Sat, 2018-Dec-15 00:47 UTC
Length - 3:56
Welcome to featured Wiki of the Day where we read the summary of the featured Wikipedia article every day.
The featured article for Saturday, 15 December 2018 is Nothomyrmecia.
Nothomyrmecia, also known as the dinosaur ant or dawn ant, is a rare genus of ants consisting of a single species, Nothomyrmecia macrops. It lives in South Australia, nesting in old-growth mallee woodland and Eucalyptus woodland. The full distribution of Nothomyrmecia has never been assessed, and it is unknown how widespread it really is; its potential range may be wider if it does favour old-growth mallee woodland. Possible threats to its survival include habitat destruction and climate change. Nothomyrmecia is most active when it is cold because workers encounter fewer competitors and predators such as Camponotus and Iridomyrmex, and it also increases hunting success. Thus, the increase of temperature may prevent them from foraging and very few areas would be suitable for the ant to live in. As a result, the IUCN lists the ant as Critically Endangered.

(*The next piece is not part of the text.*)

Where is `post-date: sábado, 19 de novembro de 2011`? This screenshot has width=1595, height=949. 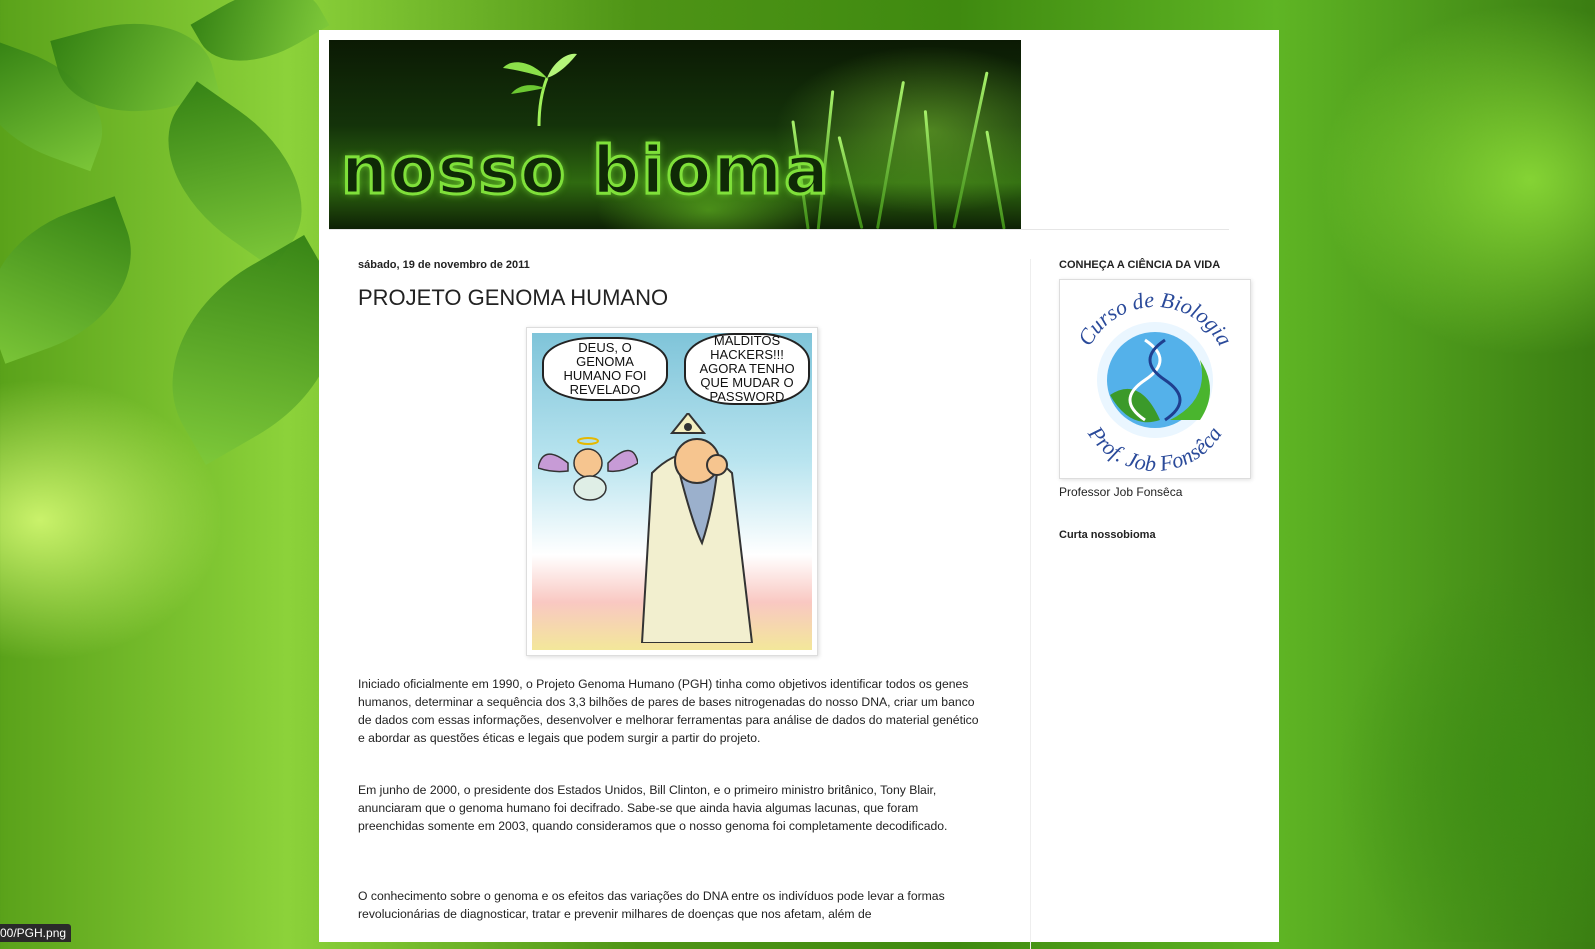 post-date: sábado, 19 de novembro de 2011 is located at coordinates (444, 265).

A medium-sized ant, Nothomyrmecia measures 9.7–11 mm (0.38–0.43 in). Workers are monomorphic, showing little morphological differentiation among one another. Mature colonies are very small, with only 50 to 100 individuals in each nest. Workers are strictly nocturnal (active mainly at night) and are solitary foragers, collecting arthropod prey and sweet substances such as honeydew from scale insects and other Hemiptera. They rely on their vision to navigate and there is no evidence to suggest that the species use chemicals to communicate when foraging, but they do use chemical alarm signals. A queen ant will mate with one or more males and, during colony foundation, she will hunt for food until the brood have fully developed. Queens are univoltine (i.e. they produce just one generation of ants each year). Two queens may establish a colony together, but only one will remain once the first generation of workers has been reared.

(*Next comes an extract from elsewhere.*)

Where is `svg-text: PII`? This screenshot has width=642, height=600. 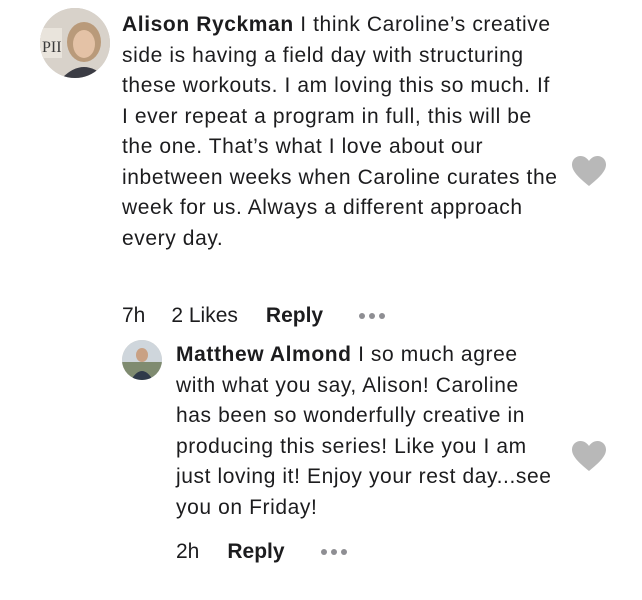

Nothomyrmecia was first described by Australian entomologist John S. Clark in 1934 from two specimens of worker ants. These were reportedly collected in 1931 near the Russell Range, inland from Israelite Bay in Western Australia. After its initial discovery, the ant was not seen again for four decades until a group of entomologists rediscovered it in 1977, 1,300 km (810 mi) away from the original reported site. Dubbed as the 'Holy Grail' of myrmecology, the ant was subject to great scientific interest after its rediscovery, attracting scientists from around the world. In Poochera (the rediscovery site), pictures of the ant are stenciled on the streets, and it is perhaps the only town in the world that thrives off ant-based tourism. Some entomologists have suggested a relationship to the Baltic Eocene fossil ant genus Prionomyrmex based on morphological similarities, but this interpretation is not widely accepted by the entomological community. Owing to its body structure, Nothomyrmecia is regarded to be the most primitive ant alive and a 'living fossil', stimulating studies on its morphology, behaviour, ecology, and chromosomes.
This recording reflects the Wikipedia text as of 00:47 UTC on Saturday, 15 December 2018.